**Work required:** Restate the data word for word. Leave the pictures out.

*** Block opens ***

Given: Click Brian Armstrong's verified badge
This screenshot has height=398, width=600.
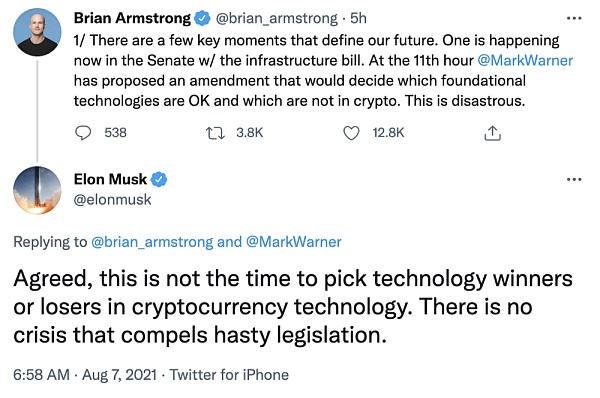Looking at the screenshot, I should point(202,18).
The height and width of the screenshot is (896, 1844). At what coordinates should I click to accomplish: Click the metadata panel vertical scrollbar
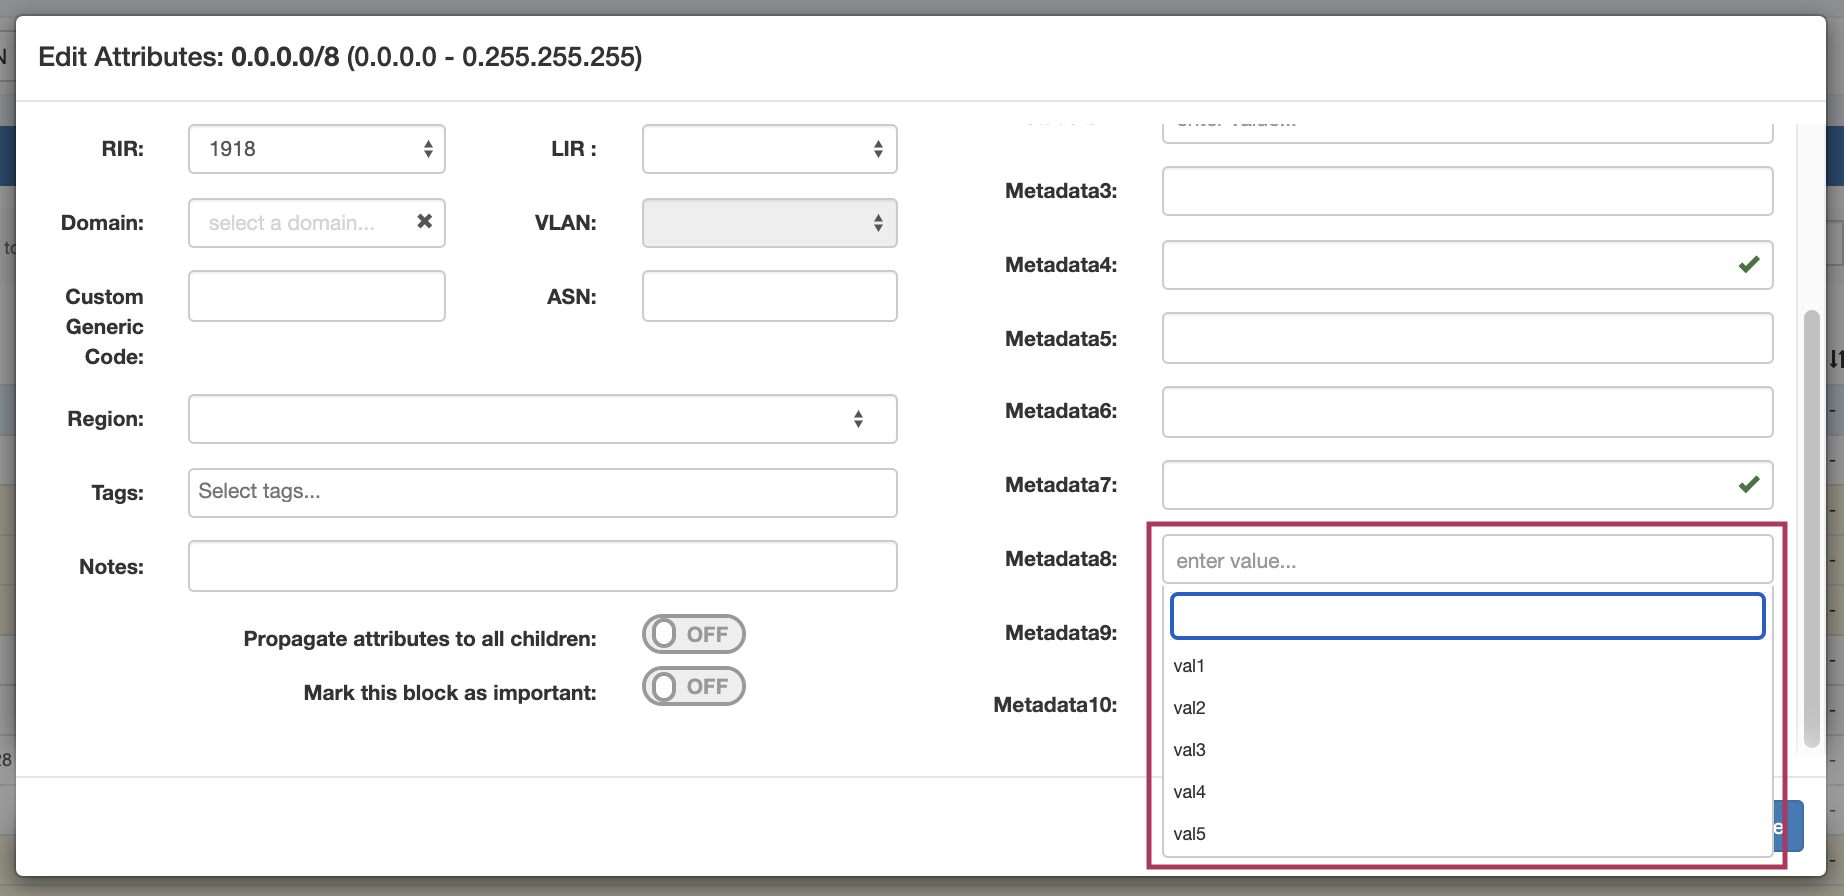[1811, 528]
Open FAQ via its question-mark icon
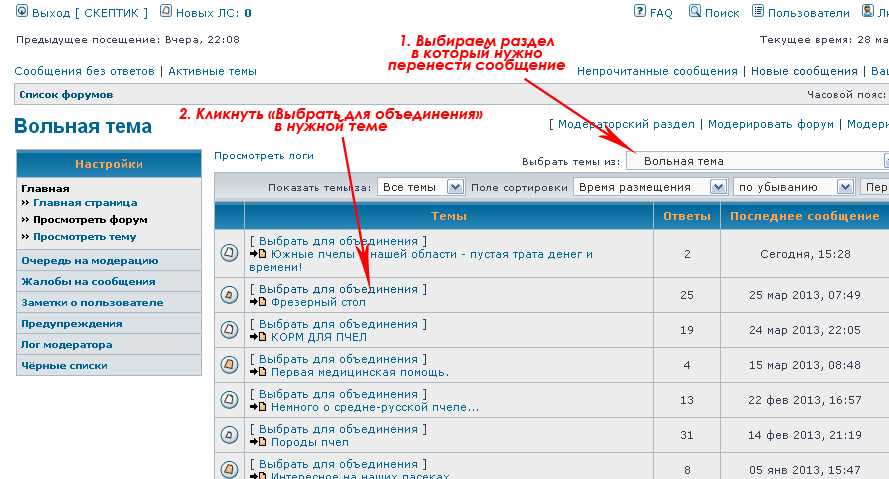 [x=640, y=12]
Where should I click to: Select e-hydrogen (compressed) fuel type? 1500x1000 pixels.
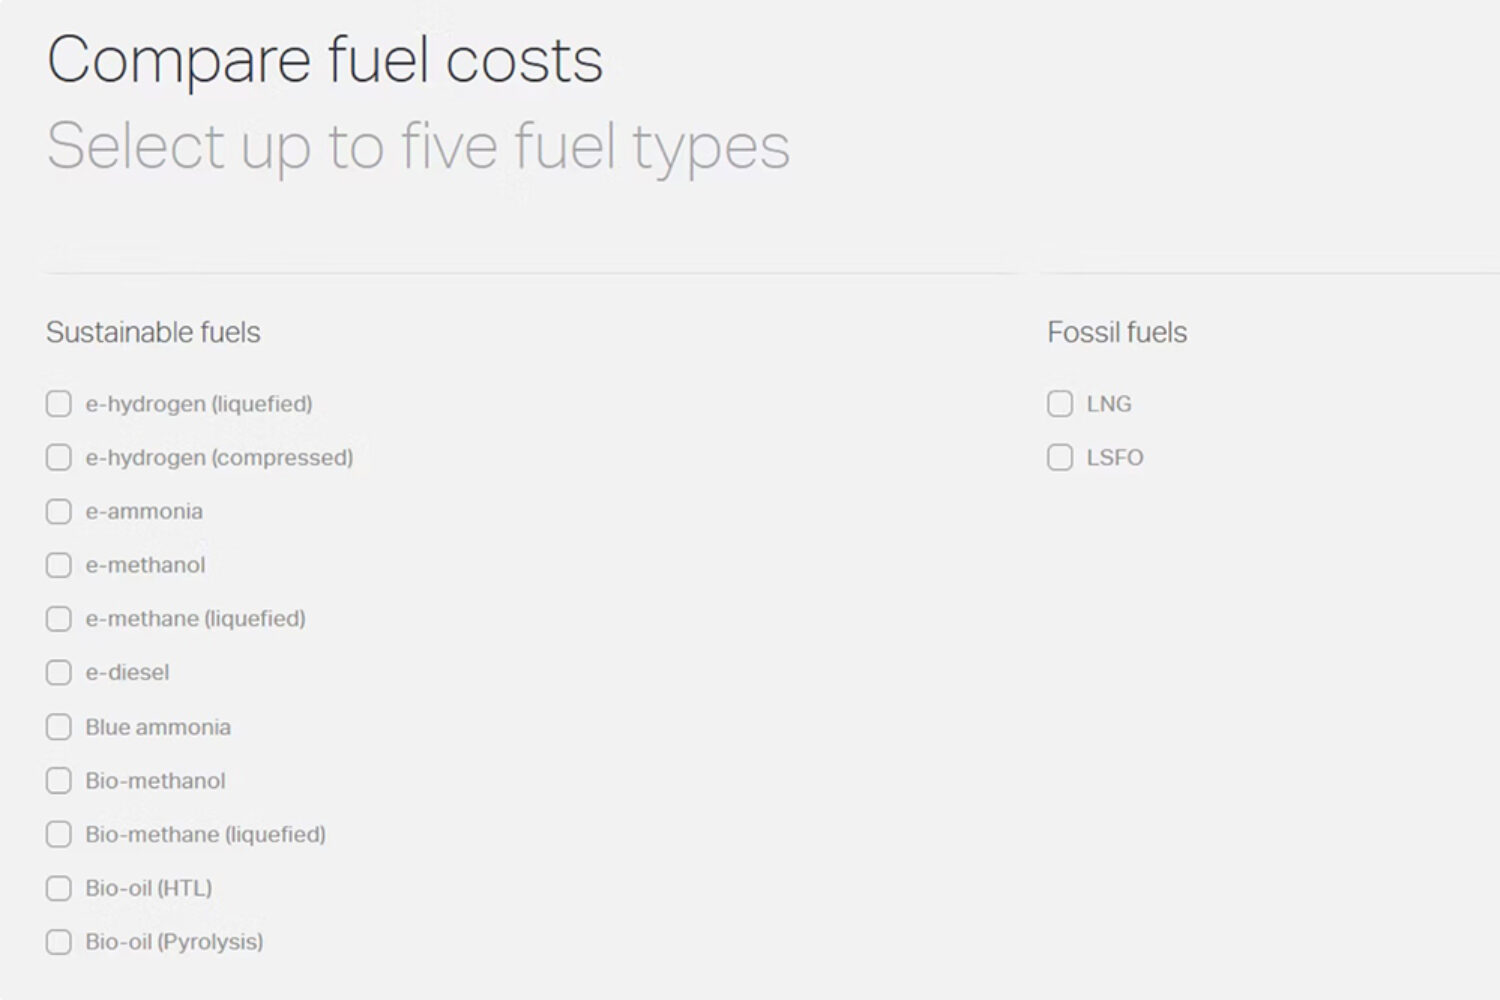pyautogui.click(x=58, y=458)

*** Block closes ***

**Solution to this task:**
Given: Click Brian Armstrong's verified badge
This screenshot has height=398, width=600.
Looking at the screenshot, I should point(202,18).
The height and width of the screenshot is (896, 1844). At what coordinates should I click to accomplish: Click the metadata panel vertical scrollbar
[1811, 528]
Open FAQ via its question-mark icon
 [x=640, y=12]
Where should I click to: Select e-hydrogen (compressed) fuel type? 1500x1000 pixels.
pyautogui.click(x=58, y=458)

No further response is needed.